START Text segment


  • St Vincent - Self-titled: This is not in reference to Annie Clark's fifth studio album but the recently designed Ernie Ball Music Man guitar. s to design with the world's most prestigious guitar company. The axe is sleek as hell and totally representational of the personality player Clark is - it also comes in blue.

  • Matt Bellamy - Son of Santa: The Muse frontman has always had a good relationship with Manson. Maybe his most iconic live guitar, this lady in red has a built in Kaoss pad for crazy galactic sounds and a killswitch sustainer for instantaneous feedback. Bellamy designs his guitars to give the maximum amount of sound control he can.

  • Brian May - Red Special: Built by a teenage May in the early 60s, Red Special was specifically designed to create feedback after May saw Jeff Beck play for the first time. Between the positioning of the fret inlays to the built-in distortion circuit, everything about Red Special is supremely May and therefore, supremely Queen.

  • Synyster Gates - Schecter Synyster: Having been sponsored by the metal guitar company since Avenged Sevenfold gained notoriety, Gates seems to bring out a re-customised version of the pinstriped beauty every year. Word to the wise, dropping a grand on this won't make you shred like Gates himself, in fact you'll just be broke and disappointed.

  • Tom Morello - Arm The Homeless: After wanting to design his own guitar and having no idea what he wanted, Morello ticked all the boxes and ended up with the "shittiest guitar in the world". Since then, Morello was swapped out every part of the guitar except the wood until he realised it would never make the sounds he wanted. What was left was the axe behind some of Rage's most iconic tunes.

  • Eddie Van Halen - Frankenstrat: Costing a total of $130 at the time, Van Halen wanted to combine the elements of Gibson and Fender in one monstrosity. After Eddie became a sought after shredder, companies attempted to copy the guitar for a profit. The guitar was then fitted with decoy pickups in all the wrong places to throw workshops off the scent, ingenious.

  • Jim Root - Telecaster: Telecasters and metal rarely mix. The thin neck and razor sharp natural treble don’t seem to supply the necessary crunch and chug that is a staple of modern metal bands. Slipknot's Jim Root defied that convention and stuck two monster EMG pickups on his Tele and shaved down the headstock to give it that OG Root flair.

END Text segment
START Listed records

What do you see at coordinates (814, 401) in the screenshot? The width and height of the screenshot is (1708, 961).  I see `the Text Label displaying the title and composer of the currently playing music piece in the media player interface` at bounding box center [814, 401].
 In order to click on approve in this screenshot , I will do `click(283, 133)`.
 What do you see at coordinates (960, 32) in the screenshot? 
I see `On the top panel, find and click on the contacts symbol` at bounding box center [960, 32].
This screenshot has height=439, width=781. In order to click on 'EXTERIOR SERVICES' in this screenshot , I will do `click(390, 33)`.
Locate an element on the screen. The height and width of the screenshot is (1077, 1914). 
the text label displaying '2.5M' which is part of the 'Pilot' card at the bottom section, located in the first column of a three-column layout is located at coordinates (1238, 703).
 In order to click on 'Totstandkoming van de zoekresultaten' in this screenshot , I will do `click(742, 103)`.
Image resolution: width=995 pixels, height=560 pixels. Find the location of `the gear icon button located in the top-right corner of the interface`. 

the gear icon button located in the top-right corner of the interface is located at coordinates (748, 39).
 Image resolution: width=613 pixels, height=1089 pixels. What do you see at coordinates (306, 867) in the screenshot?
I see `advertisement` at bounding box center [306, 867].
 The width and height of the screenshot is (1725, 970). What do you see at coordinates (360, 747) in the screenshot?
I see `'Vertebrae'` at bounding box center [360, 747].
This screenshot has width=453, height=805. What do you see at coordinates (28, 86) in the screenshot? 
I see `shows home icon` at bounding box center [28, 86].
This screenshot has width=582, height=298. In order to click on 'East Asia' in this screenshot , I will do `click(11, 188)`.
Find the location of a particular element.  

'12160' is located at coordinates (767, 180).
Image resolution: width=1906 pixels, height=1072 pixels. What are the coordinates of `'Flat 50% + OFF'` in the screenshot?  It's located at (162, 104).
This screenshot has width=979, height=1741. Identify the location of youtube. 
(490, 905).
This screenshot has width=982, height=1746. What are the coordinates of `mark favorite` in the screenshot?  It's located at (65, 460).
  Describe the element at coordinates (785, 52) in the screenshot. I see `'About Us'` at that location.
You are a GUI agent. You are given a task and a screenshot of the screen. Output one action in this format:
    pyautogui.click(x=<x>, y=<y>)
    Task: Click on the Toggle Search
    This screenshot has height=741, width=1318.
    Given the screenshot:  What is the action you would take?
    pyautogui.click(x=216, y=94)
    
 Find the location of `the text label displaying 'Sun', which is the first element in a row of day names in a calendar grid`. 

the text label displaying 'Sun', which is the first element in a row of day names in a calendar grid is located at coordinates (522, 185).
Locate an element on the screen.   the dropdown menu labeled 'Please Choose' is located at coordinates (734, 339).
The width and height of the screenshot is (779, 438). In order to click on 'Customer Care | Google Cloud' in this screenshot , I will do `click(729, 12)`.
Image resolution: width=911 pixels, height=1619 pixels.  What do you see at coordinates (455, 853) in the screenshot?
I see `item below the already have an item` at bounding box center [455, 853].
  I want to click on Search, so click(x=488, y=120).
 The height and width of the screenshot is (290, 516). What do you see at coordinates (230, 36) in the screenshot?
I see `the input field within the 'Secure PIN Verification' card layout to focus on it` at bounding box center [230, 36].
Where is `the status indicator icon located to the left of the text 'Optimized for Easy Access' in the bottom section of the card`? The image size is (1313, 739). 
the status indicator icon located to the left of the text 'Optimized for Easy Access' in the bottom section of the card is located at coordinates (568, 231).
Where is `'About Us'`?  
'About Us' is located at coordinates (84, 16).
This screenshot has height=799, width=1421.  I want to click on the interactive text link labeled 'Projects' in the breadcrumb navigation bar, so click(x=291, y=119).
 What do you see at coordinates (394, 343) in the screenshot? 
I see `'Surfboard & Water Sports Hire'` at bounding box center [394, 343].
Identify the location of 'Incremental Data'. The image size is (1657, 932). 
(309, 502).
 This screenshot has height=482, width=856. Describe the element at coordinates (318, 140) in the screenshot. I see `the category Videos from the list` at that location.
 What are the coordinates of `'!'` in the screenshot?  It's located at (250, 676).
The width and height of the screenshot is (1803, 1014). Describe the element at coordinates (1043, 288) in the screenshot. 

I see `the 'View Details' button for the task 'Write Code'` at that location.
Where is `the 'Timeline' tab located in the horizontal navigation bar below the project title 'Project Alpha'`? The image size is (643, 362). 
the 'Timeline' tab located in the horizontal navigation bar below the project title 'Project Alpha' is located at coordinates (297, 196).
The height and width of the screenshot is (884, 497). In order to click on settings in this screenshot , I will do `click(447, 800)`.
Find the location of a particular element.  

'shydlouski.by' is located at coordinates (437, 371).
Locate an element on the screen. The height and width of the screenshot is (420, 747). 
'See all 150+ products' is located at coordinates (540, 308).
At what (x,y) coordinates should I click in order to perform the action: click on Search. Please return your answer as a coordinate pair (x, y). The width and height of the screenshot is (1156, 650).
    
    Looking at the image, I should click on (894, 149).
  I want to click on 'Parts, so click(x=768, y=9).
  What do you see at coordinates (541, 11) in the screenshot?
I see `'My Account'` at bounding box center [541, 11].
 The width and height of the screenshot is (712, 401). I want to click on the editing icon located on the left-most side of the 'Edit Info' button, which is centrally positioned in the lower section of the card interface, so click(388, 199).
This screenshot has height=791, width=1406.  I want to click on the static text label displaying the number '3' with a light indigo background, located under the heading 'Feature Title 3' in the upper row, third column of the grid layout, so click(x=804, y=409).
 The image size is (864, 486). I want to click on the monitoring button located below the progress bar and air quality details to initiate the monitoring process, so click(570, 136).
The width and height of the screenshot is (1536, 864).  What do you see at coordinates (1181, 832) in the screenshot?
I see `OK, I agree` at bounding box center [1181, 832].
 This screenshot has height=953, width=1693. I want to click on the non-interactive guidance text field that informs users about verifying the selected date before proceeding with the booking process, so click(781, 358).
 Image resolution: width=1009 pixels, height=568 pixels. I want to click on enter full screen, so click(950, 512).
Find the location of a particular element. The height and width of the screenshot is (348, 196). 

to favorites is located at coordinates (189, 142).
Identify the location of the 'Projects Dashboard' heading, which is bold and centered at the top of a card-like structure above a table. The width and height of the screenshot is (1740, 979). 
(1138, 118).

END Listed records

→ **Tasks to carry out**:
1: Answer these questions from the list of signature guitars:
(a) What was the total cost of Eddie Van Halen's Frankenstrat at the time?
(b) Seeing which guitarist play led Brian May to design Red Special to create feedback?
(c) What does Matt Bellamy's Son of Santa have built into it for galactic sounds?
2: Extend the list of signature guitars with further entries in the same style, beginning after the Jim Root entry.
The listing is not needed for this work.

→ **Answers below**:
1:
(a) $130
(b) Jeff Beck
(c) A Kaoss pad

2:
  • Freddie Cowan - Farida GNA: The Vaccines are hardly the most innovative guitar band of the last decade but their sound is unmistakable. Part of that stems from Cowan's fretwork and Farida were kind enough made the guitar specially. With a rugged body and jazz humbuckers, this custom instrument has shaped the greater depth and more expansive sounds of the more recent Vaccines albums.

  • Kurt Cobain - Jag-Stang: As a result of his left-handedness and insatiable DIY habits, Kurt Cobain's guitar history was as destructive and distorted as the music that he made. His most notable guitar hybrid was the Jag-Stang that made it's debut when Kurt took polaroids of both a Fender Jaguar and Mustang, taped them together and posted it to Fender for design specs. Cobain rarely played it live.

  • Prince - Love Symbol: You'd look a fool to play this if you weren't Prince, but he rocks it, like he does everything. Considering his mammoth career, the Purple One actually has relatively few guitars. This particular number was built by a German luthier, Jerry Auerswald. There's little to be said about this guitar, it kind of speaks for itself.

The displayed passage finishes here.